### The task
Write out the records below from the first line through the line containing "Vetorecht Jetzt! (225, 2382)", leaving out any pictures.

Segment Start: Dataset records

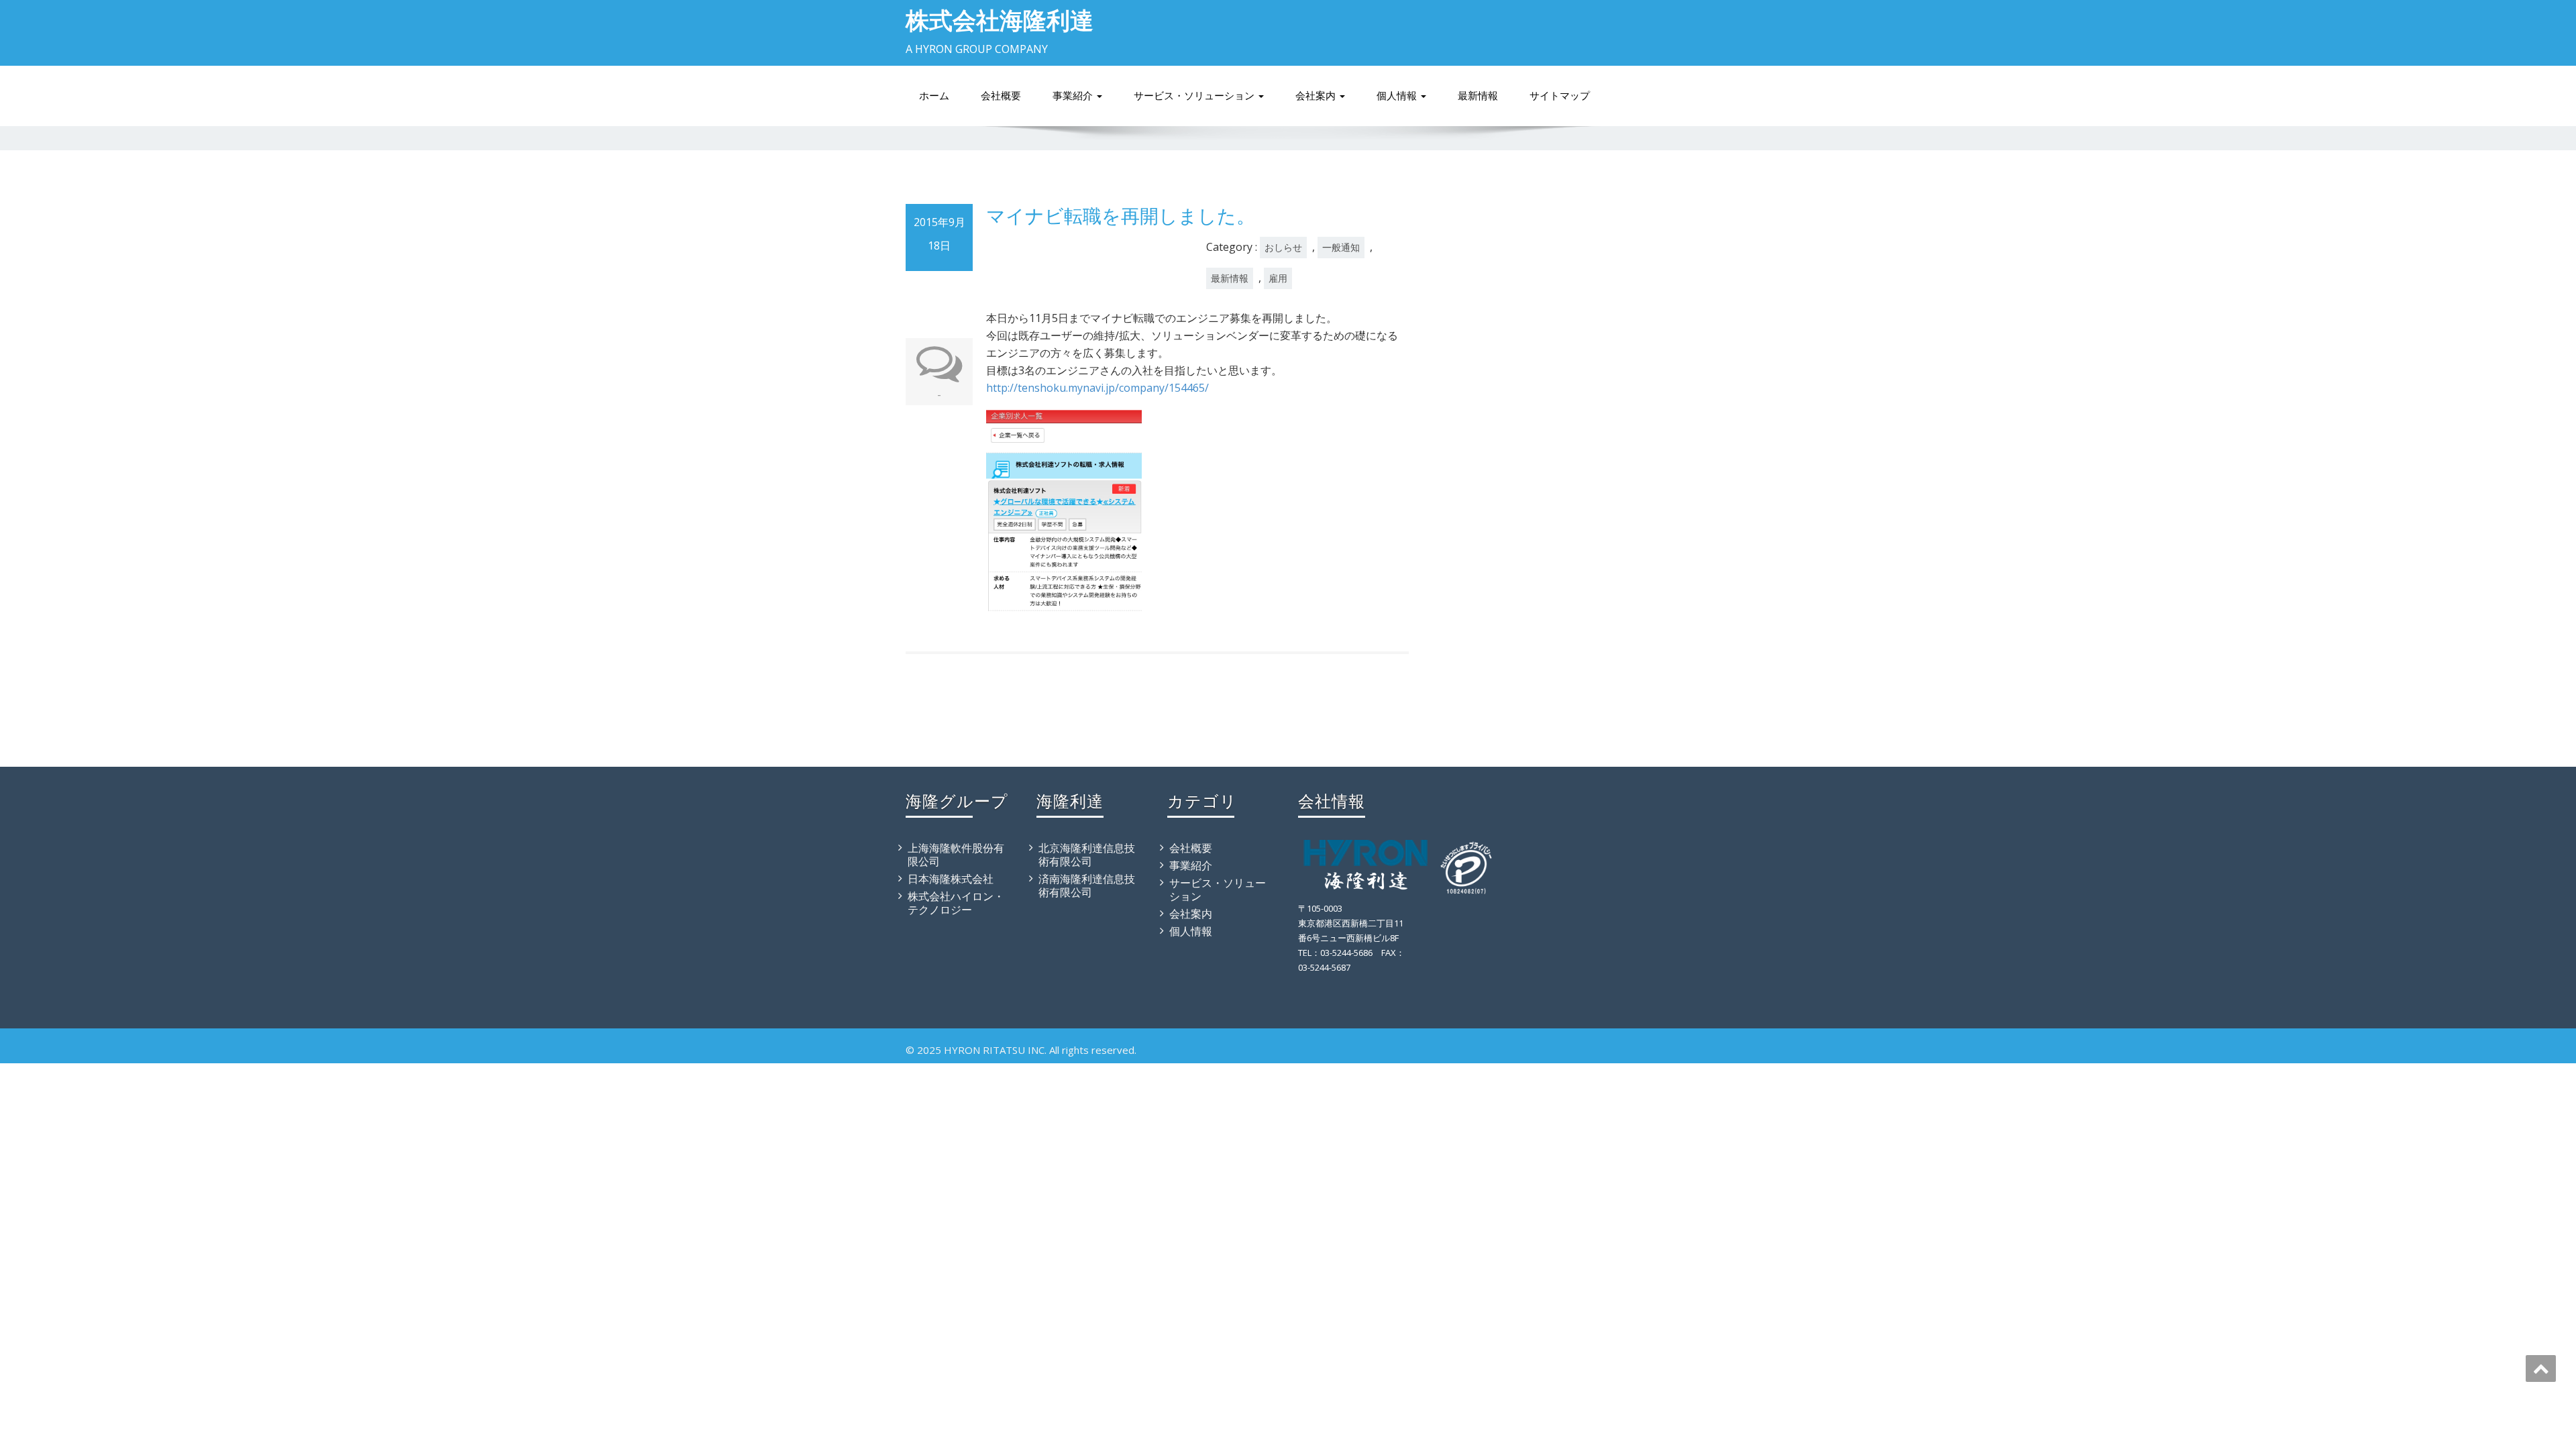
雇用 (1278, 278)
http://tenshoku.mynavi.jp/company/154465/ (1097, 387)
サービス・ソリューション (1195, 95)
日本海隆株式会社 (951, 878)
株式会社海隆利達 (999, 20)
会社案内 (1316, 95)
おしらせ (1283, 247)
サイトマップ (1559, 95)
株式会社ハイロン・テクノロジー (956, 903)
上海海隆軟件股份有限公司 (956, 855)
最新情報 (1478, 95)
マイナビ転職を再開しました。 (1120, 215)
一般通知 (1341, 247)
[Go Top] (2541, 1368)
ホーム (934, 95)
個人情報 (1398, 95)
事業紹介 (1074, 95)
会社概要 (1001, 95)
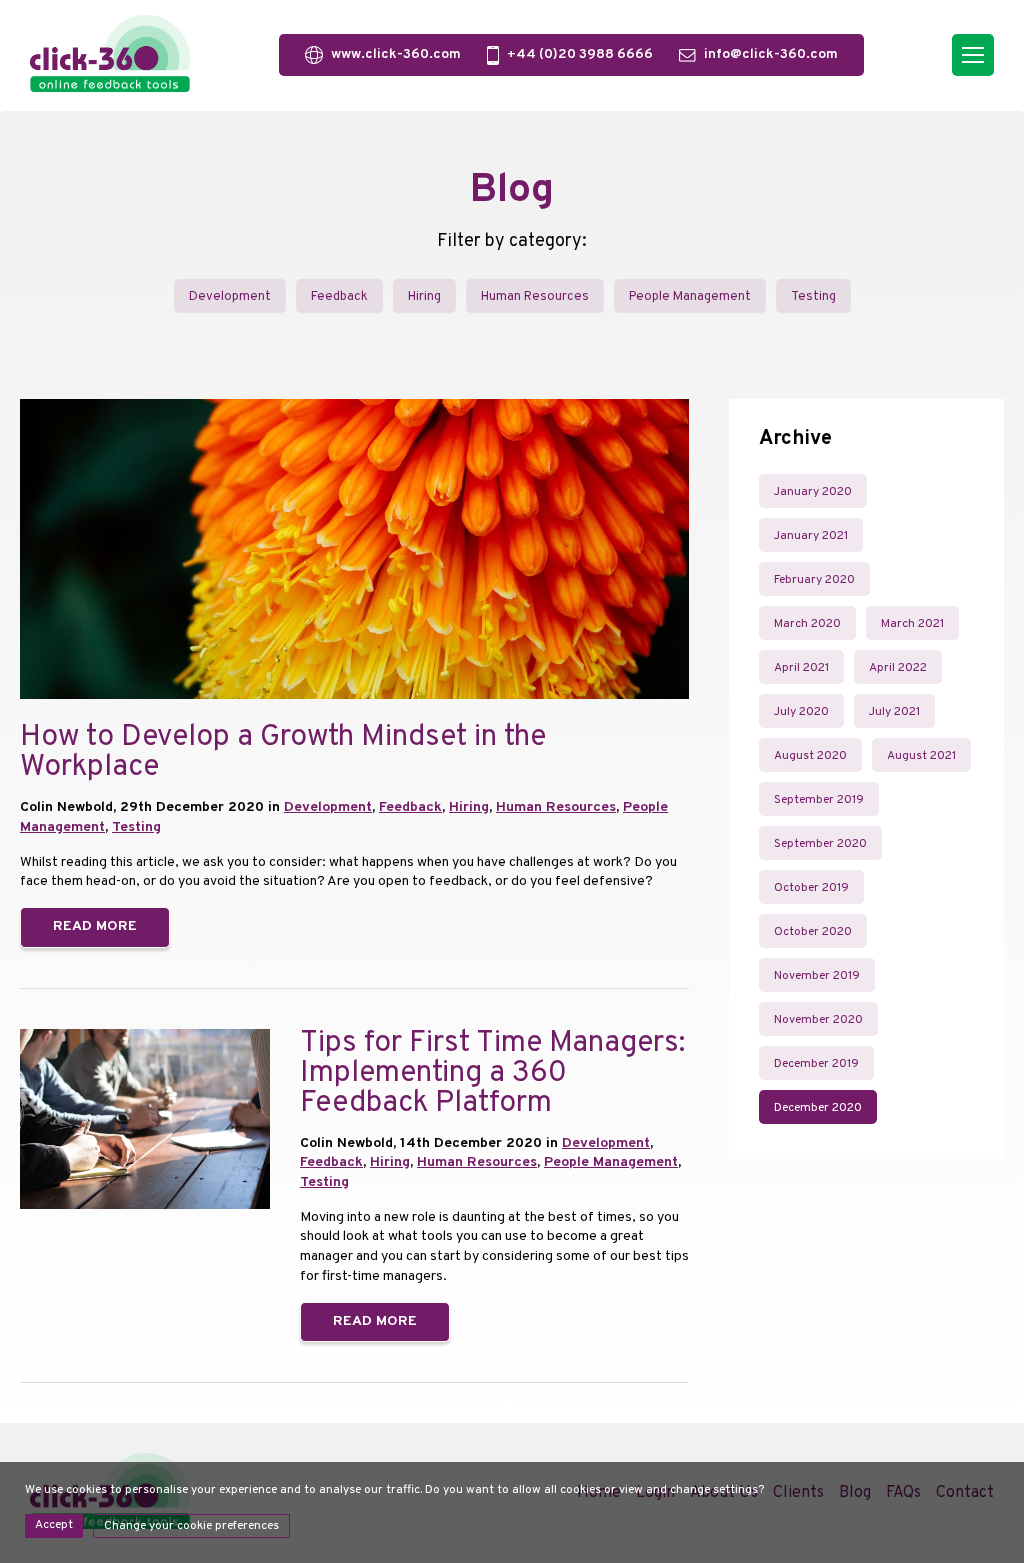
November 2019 (817, 976)
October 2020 (813, 932)
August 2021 (921, 756)
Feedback (339, 297)
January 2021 (811, 536)
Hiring (424, 297)
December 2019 (816, 1064)
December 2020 (818, 1108)
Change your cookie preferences (191, 1526)
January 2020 (813, 492)
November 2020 (818, 1020)
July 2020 (801, 712)
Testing (813, 297)
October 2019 (811, 888)
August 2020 (810, 756)
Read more (95, 926)
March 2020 (807, 624)
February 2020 (814, 580)
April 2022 (898, 668)
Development (230, 297)
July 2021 (894, 712)
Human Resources (535, 297)
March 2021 (912, 624)
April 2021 (801, 668)
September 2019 (819, 800)
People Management (690, 297)
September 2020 (820, 844)
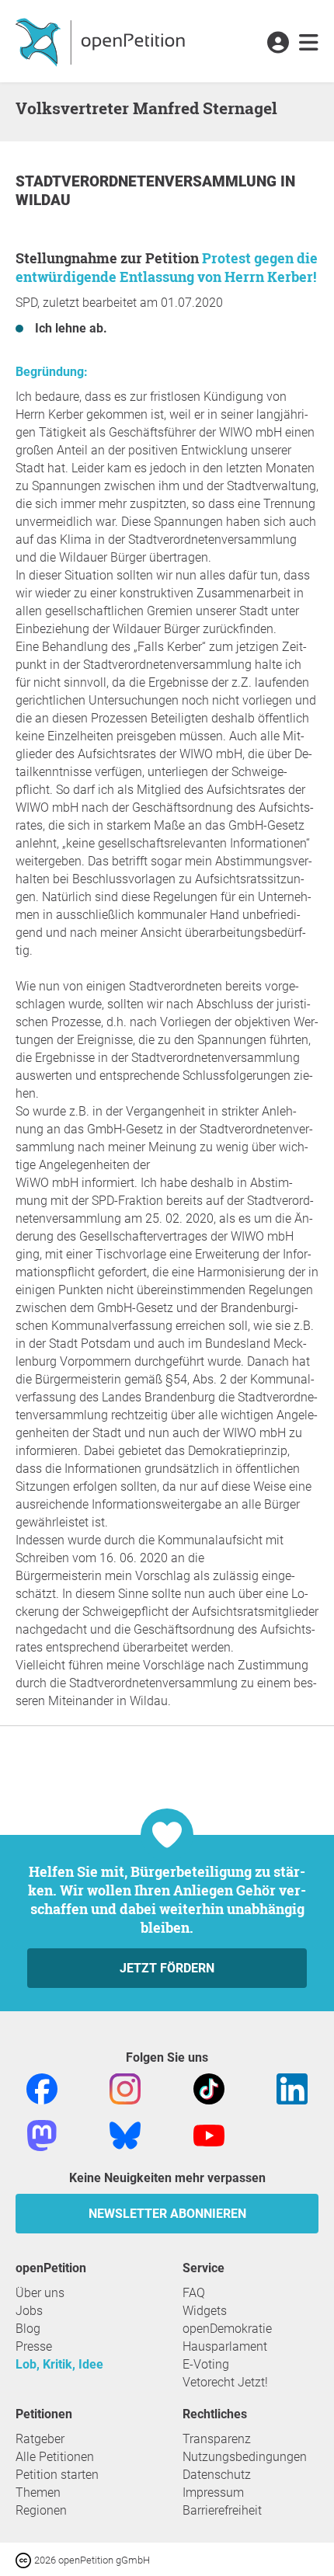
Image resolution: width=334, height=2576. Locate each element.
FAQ (194, 2292)
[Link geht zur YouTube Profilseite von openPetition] (208, 2134)
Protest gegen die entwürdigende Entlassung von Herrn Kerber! (167, 267)
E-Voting (206, 2364)
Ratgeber (40, 2439)
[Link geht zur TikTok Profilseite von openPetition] (208, 2087)
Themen (38, 2492)
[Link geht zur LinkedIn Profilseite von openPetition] (292, 2087)
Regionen (41, 2510)
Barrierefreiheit (222, 2510)
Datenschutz (217, 2474)
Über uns (40, 2292)
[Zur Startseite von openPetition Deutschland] (102, 41)
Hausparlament (225, 2346)
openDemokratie (227, 2328)
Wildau (43, 200)
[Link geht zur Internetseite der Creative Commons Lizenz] (25, 2559)
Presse (34, 2346)
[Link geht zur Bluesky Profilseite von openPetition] (125, 2134)
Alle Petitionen (55, 2456)
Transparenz (217, 2439)
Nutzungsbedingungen (245, 2456)
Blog (28, 2328)
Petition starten (57, 2474)
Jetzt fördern (167, 1968)
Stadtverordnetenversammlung (148, 181)
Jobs (29, 2310)
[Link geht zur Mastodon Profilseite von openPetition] (41, 2134)
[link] (308, 43)
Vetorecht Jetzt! (225, 2382)
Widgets (205, 2310)
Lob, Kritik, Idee (59, 2364)
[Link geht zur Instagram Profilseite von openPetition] (125, 2087)
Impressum (213, 2492)
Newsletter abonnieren (167, 2213)
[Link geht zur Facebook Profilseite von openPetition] (41, 2087)
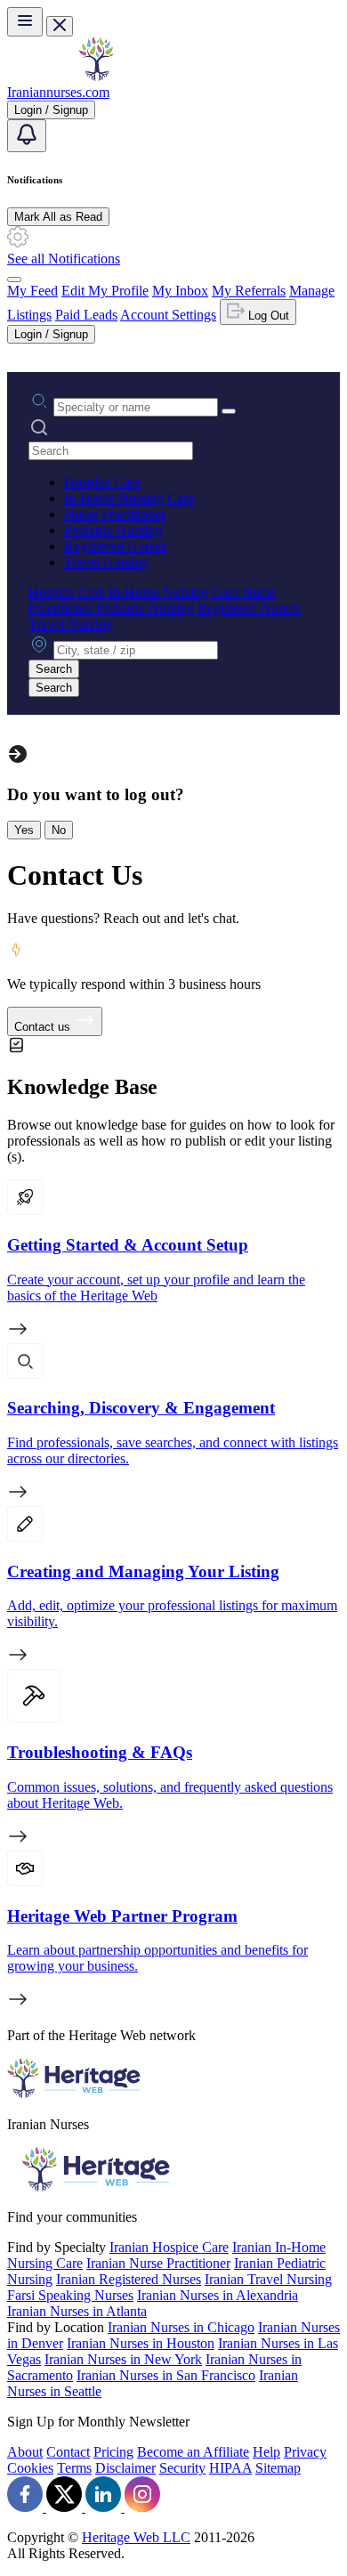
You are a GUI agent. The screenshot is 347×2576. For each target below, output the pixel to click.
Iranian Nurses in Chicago (181, 2327)
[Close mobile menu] (59, 26)
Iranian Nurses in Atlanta (77, 2311)
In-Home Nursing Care (129, 498)
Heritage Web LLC (136, 2537)
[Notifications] (26, 135)
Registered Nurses (115, 546)
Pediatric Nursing (113, 530)
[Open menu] (25, 21)
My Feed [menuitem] (32, 290)
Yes (24, 830)
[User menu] (14, 279)
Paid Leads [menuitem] (86, 314)
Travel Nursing (106, 562)
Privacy (305, 2451)
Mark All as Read (58, 216)
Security (182, 2467)
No (59, 830)
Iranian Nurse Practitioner (158, 2263)
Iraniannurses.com (58, 92)
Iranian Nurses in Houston (140, 2343)
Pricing (113, 2451)
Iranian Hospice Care (169, 2247)
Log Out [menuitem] (267, 315)
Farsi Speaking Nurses (70, 2295)
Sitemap (278, 2467)
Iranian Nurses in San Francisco (166, 2375)
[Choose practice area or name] (229, 411)
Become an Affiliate (193, 2451)
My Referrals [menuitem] (249, 290)
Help (266, 2451)
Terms (74, 2467)
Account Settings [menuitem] (168, 314)
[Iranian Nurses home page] (96, 76)
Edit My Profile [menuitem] (105, 290)
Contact (68, 2451)
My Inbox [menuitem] (180, 290)
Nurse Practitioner (114, 514)
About (25, 2451)
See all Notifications (63, 258)
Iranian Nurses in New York (123, 2359)
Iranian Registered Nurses (128, 2279)
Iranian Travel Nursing (268, 2279)
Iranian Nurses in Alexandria (217, 2295)
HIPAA (230, 2467)
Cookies (30, 2467)
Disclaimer (125, 2467)
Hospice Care (102, 482)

Segment End: Dataset records

### Task answer
雇用 (1278, 278)
http://tenshoku.mynavi.jp/company/154465/ (1097, 387)
サービス・ソリューション (1195, 95)
日本海隆株式会社 (951, 878)
株式会社海隆利達 (999, 20)
会社案内 (1316, 95)
おしらせ (1283, 247)
サイトマップ (1559, 95)
株式会社ハイロン・テクノロジー (956, 903)
上海海隆軟件股份有限公司 (956, 855)
最新情報 (1478, 95)
マイナビ転職を再開しました。 (1120, 215)
一般通知 (1341, 247)
[Go Top] (2541, 1368)
ホーム (934, 95)
個人情報 (1398, 95)
事業紹介 (1074, 95)
会社概要 (1001, 95)
November 2019 (817, 976)
October 2020 (813, 932)
August 2021 (921, 756)
Feedback (339, 297)
January 2021 (811, 536)
Hiring (424, 297)
December 2019 (816, 1064)
December 2020 (818, 1108)
Change your cookie preferences (191, 1526)
January 2020 (813, 492)
November 2020 (818, 1020)
July 2020 (801, 712)
Testing (813, 297)
October 2019 (811, 888)
August 2020 (810, 756)
Read more (95, 926)
March 2020 (807, 624)
February 2020 (814, 580)
April 2022 (898, 668)
Development (230, 297)
July 2021 (894, 712)
Human Resources (535, 297)
March 2021 (912, 624)
April 2021 (801, 668)
September 2019 (819, 800)
People Management (690, 297)
September 2020 (820, 844)
Image resolution: width=334, height=2576. Locate each element.
FAQ (194, 2292)
[Link geht zur YouTube Profilseite von openPetition] (208, 2134)
Protest gegen die entwürdigende Entlassung von Herrn Kerber! (167, 267)
E-Voting (206, 2364)
Ratgeber (40, 2439)
[Link geht zur TikTok Profilseite von openPetition] (208, 2087)
Themen (38, 2492)
[Link geht zur LinkedIn Profilseite von openPetition] (292, 2087)
Regionen (41, 2510)
Barrierefreiheit (222, 2510)
Datenschutz (217, 2474)
Über uns (40, 2292)
[Zur Startseite von openPetition Deutschland] (102, 41)
Hausparlament (225, 2346)
openDemokratie (227, 2328)
Wildau (43, 200)
[Link geht zur Internetseite der Creative Commons Lizenz] (25, 2559)
Presse (34, 2346)
[Link geht zur Bluesky Profilseite von openPetition] (125, 2134)
Alle Petitionen (55, 2456)
Transparenz (217, 2439)
Nutzungsbedingungen (245, 2456)
Blog (28, 2328)
Petition starten (57, 2474)
Jetzt fördern (167, 1968)
Stadtverordnetenversammlung (148, 181)
Jobs (29, 2310)
[Link geht zur Mastodon Profilseite von openPetition] (41, 2134)
[link] (308, 43)
Vetorecht Jetzt! (225, 2382)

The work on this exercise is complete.